Plant-based cheese and butter maker Miyoko’s Creamery today announced the closing of a $52 million funding round which the company plans to use to grow distribution and launch new dairy-free cheese innovations.

Powerplant Partners led the round, investing $40 million, with additional participation from CPT Capital and previous investors Cult Capital (formerly JMK Consumer Partners), Obvious Ventures and Stray Dog Capital. The new funding brings the company’s total funding raised to-date to $77 million.

Founded in 2014, the Petaluma, California-based company uses lactic acid bacteria and enzymes to convert plant milks like cashew milk and oat milk into dairy-free, vegan products including butter, cream cheese, and cheese shreds, slices and blocks. The brand is currently sold in 30,000 stores nationwide, including Whole Foods Market, Target and Trader Joe’s, and is also distributed in Canada, Singapore, Hong Kong and South Africa.

Founder and CEO Miyoko Schinner said the company had originally planned to raise capital last year, but ultimately chose to wait until some concern over the impact of the Covid-19 pandemic had settled. Instead, she said the company stretched its cash and cut expenses, while still managing to grow sales by 70%.

“We’ve been a very scrappy company [and] we’ve been a company that’s been very capital efficient, because we just wanted to sort of grow a little bit more organically,” Schinner said. “For us, that organic growth was still very, very rapid. And we are at a point now where we feel that we have enough market penetration that we need to really create more brand awareness.”

Part of that consumer awareness will come via new marketing campaigns. Last week, the company partnered with a number of Olympic athletes including track and field gold medalist David Verburg and three-time soccer gold medalist Heather Mitts for its ongoing social media series “Cheese of Champs.”
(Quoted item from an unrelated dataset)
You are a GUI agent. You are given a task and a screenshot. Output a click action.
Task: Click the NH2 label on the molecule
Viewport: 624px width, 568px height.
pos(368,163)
Still, as it pushes into the conventional and club channels, to move beyond its existing consumer base the company will need to adjust its marketing messages. Schinner said 70% of Miyoko’s consumers aren’t actually vegan, so new campaigns need to also discuss the larger benefits of eating plant-based.
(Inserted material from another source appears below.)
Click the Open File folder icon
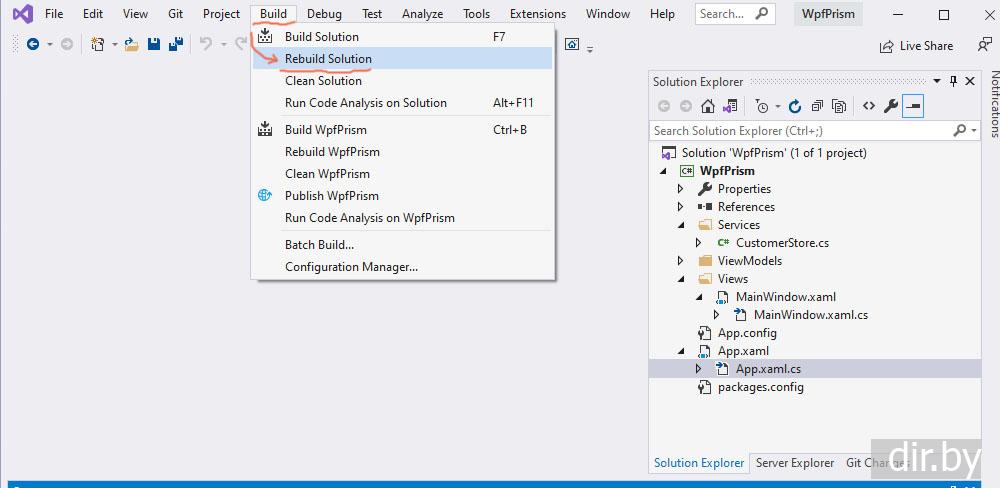Screen dimensions: 1000x488 pos(131,44)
“In the very beginning, most of our consumers were vegan and some were lactose intolerant, but it’s actually flipped,” she said. “I do believe that the average consumer is waking up to the need to change their cheese offering for sustainability, animal welfare and health.”

Another strategy in reaching more shoppers will be to launch more products, creating a bigger brand block on shelves and offering alternatives to whatever dairy product consumers seek to replace. New retail innovations will include a liquid vegan mozzarella cheese made with cashew milk that pours like a sauce and forms a melted cheese texture when baked. The product was initially produced for foodservice operators and is being used on a vegan pizza menu item at California-based pizza chain Pizza My Heart. The company is also testing out the product’s direct-to-consumer potential, recently selling the bottled cheese sauce online in a limited launch that sold out within the hour, Schinner said.
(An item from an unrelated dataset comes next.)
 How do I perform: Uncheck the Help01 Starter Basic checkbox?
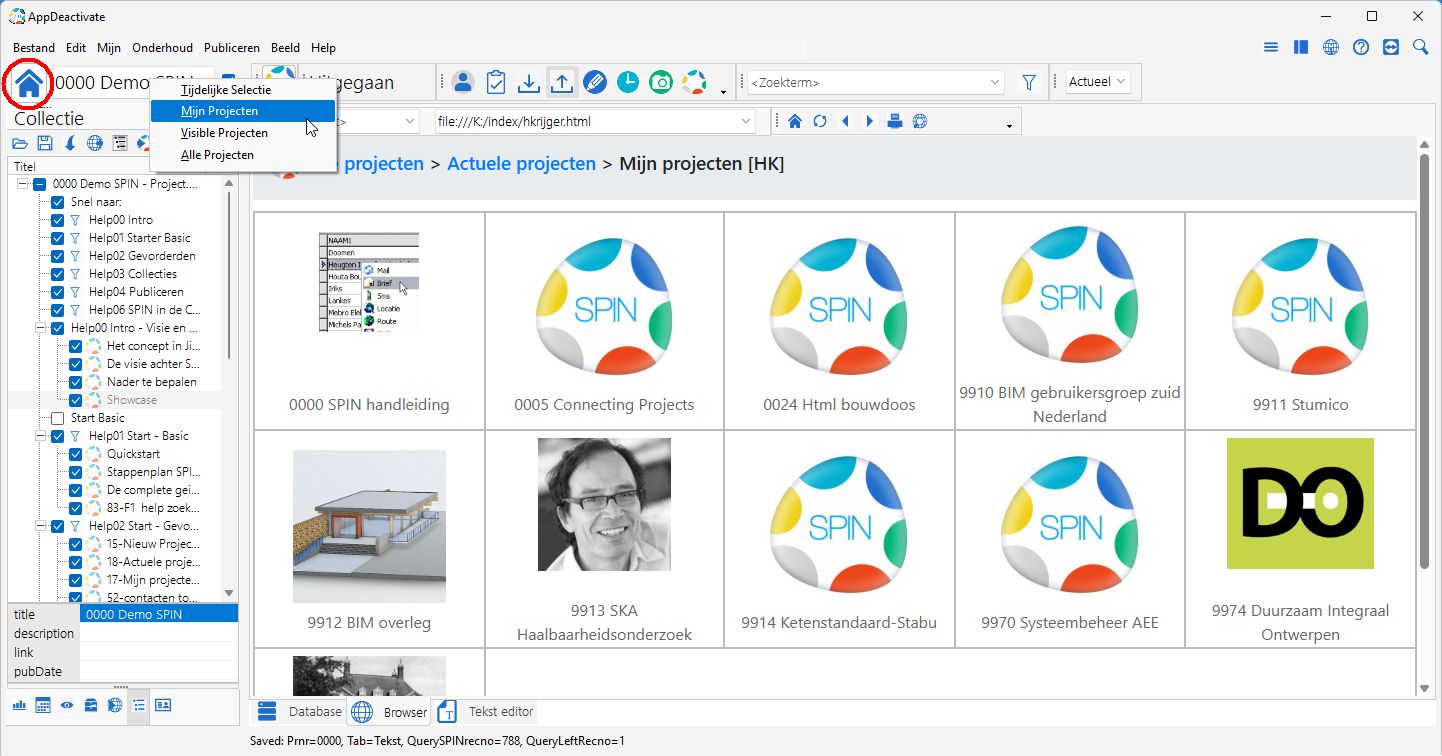57,238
Miyoko’s also plans to launch reformulations of its Medium Cheddar and Pepper Jack cheeses launched last year to use more “whole food ingredients” rather than natural flavors, she said. Reformulations of the products will likely hit stores this fall, she said.

“[Instead of] making a cheese that we could be proud of, we kind of rushed to the marketplace,” she said. “And I just wasn’t happy with the quality. We want fermentation, enzymes, yeast, etcetera to create the flavor profile, rather than a bottle of natural flavors.”

Other recent innovations include Vegan Cheddar Sticks launched exclusively at Whole Foods earlier this summer, with nationwide distribution set to follow in September, as well as a vegan cottage cheese product slated for later this year.

Though the company already has seen significant growth, achieving 90% ACV in the natural channel, now the focus needs to really turn to expanding in the conventional and club channels, Schinner said. While plant-based cheese sales were up 42.5% to $270 million last year according to the Plant Based Foods Association, alt-cheese products have still seen slower consumer acceptance when compared to other plant-based categories like milk. While issues with the taste and texture of plant-based cheese products have contributed to this, Schinner said a larger issue she’s seen is consumer awareness. She’s hopeful though that retailers’ newer merchandising strategy of placing alternative cheese products alongside traditional cheese, rather than in a separate section of the store, will help drive sales.

“The average consumer does not know there’s an alternative set,” she said. “If [consumers] are cheese lovers, they’re not going to where tofu is sold. I do believe that the category has to change how these products are marketed in order for us to get that market share.”